Pieter Hugo e a fotografia que nos olha
HELOISA ESPADA
É curioso notar que, após décadas de discussões sobre a arbitrariedade do código fotográfico e num momento em que, mais do que nunca, a tecnologia digital põe em xeque a veracidade da fotografia, ela se faça presente na arte contemporânea sobretudo pelo viés documental. A maior parte dos ensaios exibidos na 27ª Bienal são fotorreportagens enfocando conflitos bélicos e tensões culturais em diferentes regiões do globo. O operador da câmera escolhe o assunto e o ponto de vista, mas, como era no século XIX, a imagem parece ser considerada, em primeiro lugar, como um registro inequívoco da realidade. Na série Leopoldo e Mobutu (1997-2004), de Guy Tillin, por exemplo, vemos os vestígios da guerra e aprendemos sobre o presente catastrófico da República do Congo antes de nos darmos conta das escolhas estéticas do fotógrafo, embora elas estejam ali e contribuam para a eficácia da mensagem.

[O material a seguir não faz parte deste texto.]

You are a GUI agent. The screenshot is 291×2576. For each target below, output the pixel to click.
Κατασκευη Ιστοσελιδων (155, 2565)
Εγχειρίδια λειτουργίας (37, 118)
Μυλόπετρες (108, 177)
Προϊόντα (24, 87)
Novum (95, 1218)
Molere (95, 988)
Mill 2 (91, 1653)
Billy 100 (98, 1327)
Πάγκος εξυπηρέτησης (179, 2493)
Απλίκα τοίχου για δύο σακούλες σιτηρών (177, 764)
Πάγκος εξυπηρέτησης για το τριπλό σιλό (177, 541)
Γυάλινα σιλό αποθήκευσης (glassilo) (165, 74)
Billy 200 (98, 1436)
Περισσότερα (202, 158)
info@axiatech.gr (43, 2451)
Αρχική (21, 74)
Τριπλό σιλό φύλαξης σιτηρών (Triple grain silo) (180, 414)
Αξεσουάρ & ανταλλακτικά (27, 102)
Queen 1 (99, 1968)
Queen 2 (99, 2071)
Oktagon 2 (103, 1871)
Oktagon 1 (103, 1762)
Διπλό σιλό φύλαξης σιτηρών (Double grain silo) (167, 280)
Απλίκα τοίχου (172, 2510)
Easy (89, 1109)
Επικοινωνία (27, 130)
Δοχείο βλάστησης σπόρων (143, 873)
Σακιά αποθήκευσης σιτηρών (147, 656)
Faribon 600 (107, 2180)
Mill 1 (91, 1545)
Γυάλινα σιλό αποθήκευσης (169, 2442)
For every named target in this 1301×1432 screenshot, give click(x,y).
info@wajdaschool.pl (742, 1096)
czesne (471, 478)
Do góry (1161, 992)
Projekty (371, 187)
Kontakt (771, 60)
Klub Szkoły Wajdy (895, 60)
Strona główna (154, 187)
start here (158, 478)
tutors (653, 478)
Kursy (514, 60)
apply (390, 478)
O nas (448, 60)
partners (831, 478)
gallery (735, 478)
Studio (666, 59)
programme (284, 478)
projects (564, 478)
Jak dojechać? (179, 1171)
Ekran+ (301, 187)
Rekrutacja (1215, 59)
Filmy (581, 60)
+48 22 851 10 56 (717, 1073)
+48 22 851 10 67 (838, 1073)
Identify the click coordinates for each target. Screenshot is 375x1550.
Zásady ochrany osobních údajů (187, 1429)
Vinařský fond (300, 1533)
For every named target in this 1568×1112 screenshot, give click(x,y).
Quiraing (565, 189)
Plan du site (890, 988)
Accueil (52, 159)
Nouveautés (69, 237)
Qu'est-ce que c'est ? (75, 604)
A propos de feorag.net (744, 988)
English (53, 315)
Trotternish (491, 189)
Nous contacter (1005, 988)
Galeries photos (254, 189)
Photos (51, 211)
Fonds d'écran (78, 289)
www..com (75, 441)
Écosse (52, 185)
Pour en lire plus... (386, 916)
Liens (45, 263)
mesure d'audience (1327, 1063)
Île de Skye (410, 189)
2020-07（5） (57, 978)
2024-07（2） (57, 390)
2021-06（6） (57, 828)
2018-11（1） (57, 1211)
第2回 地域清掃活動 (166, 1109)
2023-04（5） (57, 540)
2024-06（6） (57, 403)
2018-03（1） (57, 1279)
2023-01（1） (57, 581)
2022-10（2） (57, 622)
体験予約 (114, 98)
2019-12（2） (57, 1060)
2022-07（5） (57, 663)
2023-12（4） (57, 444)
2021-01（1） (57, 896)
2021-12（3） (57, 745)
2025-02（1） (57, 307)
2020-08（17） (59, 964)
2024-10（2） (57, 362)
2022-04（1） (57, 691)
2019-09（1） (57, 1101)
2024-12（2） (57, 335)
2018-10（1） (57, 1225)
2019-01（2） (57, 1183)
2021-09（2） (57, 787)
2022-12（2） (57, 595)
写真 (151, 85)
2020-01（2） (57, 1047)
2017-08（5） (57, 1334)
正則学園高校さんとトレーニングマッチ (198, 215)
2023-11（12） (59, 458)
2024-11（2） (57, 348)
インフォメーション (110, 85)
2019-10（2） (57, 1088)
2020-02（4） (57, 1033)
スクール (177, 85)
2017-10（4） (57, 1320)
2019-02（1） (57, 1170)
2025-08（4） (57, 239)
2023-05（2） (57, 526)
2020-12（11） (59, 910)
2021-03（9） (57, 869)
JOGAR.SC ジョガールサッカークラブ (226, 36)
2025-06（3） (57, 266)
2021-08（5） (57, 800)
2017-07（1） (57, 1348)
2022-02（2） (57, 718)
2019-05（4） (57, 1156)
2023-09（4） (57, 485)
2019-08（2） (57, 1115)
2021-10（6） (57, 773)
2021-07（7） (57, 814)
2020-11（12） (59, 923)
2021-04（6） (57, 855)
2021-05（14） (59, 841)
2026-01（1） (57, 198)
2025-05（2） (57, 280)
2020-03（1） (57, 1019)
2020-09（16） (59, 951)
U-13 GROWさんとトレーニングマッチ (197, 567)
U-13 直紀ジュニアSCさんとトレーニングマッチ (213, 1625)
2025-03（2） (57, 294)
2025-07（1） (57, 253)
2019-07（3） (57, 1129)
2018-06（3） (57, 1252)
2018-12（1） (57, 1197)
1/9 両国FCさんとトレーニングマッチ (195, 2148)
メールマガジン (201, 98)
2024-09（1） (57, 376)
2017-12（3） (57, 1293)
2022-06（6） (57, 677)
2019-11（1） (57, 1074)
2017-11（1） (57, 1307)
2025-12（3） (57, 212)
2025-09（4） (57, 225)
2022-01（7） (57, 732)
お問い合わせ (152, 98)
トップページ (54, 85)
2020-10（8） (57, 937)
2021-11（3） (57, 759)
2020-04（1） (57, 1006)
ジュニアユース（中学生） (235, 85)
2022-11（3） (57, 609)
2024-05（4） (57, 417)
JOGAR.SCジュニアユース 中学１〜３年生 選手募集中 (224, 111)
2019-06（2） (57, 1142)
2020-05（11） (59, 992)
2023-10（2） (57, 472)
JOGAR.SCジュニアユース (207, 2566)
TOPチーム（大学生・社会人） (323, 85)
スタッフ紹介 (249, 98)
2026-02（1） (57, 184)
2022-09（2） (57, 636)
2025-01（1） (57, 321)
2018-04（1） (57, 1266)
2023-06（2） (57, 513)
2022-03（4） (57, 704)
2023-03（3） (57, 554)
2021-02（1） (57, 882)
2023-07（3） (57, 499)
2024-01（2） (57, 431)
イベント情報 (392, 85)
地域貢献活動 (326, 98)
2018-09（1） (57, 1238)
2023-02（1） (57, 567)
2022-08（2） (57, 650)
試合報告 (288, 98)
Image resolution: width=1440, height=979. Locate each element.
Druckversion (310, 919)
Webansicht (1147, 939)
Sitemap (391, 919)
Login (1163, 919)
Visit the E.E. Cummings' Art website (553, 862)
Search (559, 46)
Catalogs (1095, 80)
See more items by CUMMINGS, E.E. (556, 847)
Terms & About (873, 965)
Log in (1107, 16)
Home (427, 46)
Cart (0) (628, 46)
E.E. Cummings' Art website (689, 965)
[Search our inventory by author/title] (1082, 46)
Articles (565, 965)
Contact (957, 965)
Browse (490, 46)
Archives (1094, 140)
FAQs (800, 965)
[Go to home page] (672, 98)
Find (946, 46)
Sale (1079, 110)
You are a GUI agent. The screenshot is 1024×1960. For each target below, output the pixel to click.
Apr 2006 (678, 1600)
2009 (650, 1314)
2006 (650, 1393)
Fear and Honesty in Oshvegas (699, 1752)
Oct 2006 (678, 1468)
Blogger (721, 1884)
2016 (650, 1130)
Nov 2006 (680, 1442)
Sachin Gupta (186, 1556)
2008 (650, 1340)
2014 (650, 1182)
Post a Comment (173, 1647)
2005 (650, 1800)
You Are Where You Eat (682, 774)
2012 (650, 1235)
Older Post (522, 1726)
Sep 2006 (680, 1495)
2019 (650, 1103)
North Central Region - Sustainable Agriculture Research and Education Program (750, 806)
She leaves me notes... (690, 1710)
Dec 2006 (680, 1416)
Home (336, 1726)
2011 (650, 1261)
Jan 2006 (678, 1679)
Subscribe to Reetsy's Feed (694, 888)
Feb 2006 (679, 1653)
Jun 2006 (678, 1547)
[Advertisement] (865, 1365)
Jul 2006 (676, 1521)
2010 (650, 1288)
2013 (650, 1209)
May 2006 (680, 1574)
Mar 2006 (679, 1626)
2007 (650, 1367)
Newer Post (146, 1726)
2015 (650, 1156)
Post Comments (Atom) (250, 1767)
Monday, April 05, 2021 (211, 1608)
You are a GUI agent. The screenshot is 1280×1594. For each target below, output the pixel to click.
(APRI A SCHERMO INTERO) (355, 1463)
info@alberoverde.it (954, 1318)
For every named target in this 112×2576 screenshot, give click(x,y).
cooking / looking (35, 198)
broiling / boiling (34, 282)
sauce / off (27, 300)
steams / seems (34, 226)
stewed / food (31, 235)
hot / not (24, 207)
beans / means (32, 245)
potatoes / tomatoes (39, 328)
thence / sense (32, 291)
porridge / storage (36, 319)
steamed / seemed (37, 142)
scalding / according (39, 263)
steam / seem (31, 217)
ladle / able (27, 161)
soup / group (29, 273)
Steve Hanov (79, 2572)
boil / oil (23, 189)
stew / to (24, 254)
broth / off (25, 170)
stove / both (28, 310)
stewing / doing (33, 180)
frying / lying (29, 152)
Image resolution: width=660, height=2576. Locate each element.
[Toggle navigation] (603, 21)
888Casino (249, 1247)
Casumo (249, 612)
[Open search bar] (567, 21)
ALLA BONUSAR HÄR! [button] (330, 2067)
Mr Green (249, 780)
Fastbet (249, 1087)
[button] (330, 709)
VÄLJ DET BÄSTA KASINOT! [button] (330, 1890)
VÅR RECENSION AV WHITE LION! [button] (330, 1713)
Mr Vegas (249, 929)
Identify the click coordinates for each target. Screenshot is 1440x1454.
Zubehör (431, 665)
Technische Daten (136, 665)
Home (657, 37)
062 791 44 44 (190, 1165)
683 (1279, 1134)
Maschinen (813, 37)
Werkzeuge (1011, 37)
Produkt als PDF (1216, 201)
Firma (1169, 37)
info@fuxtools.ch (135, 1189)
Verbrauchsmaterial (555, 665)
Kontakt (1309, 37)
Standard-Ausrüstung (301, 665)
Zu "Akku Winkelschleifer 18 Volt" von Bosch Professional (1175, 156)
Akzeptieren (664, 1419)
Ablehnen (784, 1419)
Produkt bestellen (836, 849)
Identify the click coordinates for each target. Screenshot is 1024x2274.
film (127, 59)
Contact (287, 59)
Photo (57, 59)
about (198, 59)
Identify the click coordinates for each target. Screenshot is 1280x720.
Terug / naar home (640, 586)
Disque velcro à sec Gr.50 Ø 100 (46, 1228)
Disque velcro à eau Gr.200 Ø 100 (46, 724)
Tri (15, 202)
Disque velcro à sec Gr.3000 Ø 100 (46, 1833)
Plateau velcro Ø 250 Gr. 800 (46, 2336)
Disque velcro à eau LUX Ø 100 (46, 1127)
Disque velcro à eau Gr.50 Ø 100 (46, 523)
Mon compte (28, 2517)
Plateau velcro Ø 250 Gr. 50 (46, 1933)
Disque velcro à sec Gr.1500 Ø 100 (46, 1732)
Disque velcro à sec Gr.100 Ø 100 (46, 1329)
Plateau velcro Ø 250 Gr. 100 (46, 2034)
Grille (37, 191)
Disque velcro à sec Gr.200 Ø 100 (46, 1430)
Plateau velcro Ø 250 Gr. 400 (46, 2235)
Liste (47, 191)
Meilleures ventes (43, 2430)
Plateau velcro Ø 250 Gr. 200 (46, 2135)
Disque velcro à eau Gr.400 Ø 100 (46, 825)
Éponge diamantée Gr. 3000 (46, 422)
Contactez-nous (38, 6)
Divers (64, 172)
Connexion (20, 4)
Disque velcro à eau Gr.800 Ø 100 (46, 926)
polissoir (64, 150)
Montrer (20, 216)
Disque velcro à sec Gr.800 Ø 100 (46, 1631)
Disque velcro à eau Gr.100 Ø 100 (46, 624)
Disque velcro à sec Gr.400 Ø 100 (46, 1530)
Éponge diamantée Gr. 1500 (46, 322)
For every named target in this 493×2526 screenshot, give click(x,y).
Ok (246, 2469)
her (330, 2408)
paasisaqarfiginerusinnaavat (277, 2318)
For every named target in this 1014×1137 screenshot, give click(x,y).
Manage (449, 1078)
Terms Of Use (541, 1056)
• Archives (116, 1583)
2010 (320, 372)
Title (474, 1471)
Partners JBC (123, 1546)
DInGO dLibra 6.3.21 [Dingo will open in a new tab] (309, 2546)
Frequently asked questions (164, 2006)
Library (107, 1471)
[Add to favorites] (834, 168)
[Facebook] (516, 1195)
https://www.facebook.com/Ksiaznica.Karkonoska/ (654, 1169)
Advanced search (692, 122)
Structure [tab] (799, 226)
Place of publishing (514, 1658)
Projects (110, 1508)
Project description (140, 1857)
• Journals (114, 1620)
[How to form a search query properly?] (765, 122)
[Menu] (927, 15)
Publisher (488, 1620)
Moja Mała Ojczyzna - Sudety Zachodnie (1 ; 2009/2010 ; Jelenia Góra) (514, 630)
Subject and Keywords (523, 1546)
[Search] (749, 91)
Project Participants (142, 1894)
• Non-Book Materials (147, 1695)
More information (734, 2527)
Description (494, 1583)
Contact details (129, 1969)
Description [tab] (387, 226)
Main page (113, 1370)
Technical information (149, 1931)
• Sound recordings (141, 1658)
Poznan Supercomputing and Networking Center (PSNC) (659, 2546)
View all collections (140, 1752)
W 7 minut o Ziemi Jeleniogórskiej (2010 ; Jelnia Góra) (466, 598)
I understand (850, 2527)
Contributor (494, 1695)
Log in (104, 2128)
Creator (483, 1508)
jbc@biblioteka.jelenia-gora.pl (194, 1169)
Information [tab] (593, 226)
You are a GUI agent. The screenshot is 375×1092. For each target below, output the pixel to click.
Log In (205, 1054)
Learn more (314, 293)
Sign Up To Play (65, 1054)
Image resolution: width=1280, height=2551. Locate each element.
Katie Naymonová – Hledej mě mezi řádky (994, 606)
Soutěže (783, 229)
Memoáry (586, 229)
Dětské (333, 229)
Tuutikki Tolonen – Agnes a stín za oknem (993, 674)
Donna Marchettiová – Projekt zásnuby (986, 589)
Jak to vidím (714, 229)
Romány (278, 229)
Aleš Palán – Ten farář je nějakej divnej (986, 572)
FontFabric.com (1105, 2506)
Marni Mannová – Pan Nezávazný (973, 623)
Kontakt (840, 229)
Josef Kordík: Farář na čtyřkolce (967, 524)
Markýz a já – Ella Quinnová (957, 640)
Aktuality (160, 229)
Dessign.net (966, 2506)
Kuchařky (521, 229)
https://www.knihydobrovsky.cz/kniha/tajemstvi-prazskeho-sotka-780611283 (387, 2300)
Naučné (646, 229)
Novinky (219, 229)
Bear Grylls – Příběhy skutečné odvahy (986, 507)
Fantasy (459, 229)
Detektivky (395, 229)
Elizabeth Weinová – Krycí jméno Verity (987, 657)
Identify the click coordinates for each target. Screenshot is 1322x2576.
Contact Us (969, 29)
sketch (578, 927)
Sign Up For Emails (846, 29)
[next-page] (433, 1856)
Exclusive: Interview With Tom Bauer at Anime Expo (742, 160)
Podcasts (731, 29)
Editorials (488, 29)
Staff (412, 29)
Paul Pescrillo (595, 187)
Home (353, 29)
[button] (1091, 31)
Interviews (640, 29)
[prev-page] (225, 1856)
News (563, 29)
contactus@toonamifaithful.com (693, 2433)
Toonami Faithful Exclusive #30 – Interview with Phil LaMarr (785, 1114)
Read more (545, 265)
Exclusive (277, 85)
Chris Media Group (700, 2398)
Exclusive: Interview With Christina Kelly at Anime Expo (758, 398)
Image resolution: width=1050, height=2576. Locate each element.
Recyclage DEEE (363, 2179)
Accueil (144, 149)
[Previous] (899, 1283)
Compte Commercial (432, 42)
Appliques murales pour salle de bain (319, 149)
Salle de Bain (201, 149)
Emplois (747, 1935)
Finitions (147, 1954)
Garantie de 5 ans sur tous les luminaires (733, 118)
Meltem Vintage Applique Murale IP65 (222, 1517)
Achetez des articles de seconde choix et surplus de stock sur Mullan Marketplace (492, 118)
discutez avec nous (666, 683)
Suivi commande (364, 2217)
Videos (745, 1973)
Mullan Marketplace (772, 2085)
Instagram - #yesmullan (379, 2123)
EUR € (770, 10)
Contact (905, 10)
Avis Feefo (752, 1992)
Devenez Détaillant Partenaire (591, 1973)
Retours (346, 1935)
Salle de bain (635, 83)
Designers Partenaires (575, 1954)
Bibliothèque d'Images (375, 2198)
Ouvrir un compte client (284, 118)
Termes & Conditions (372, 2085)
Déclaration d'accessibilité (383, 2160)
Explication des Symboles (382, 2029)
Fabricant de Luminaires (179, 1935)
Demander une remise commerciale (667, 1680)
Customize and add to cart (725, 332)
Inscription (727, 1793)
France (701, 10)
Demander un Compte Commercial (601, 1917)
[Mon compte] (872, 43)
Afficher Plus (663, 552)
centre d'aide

No entanto, não seria legítimo questionar, mais uma vez, se essas fotos nos aproximam efetivamente das situações que explicitam? Nos anos 1970, a ensaísta norte-americana Susan Sontag defendia a idéia de que o bombardeio de imagens trágicas pela mídia levava à apatia. Cerca de 30 anos depois, no livro Diante da Dor dos Outros, contestou a si mesma argumentando que a fotografia não pode ser culpada pela indiferença dos indivíduos às calamidades sociais. Para Sontag, mesmo sem o intermédio das imagens técnicas, a própria atitude de olhar para o outro pressupõe um distanciamento que dificulta a empatia. Ela conclui que ver o sofrimento do outro, por mais próximo que esteja, nunca será o mesmo que senti-lo na pele. Por isso, o potencial de mudança proporcionado pela fotografia de denúncia é exíguo.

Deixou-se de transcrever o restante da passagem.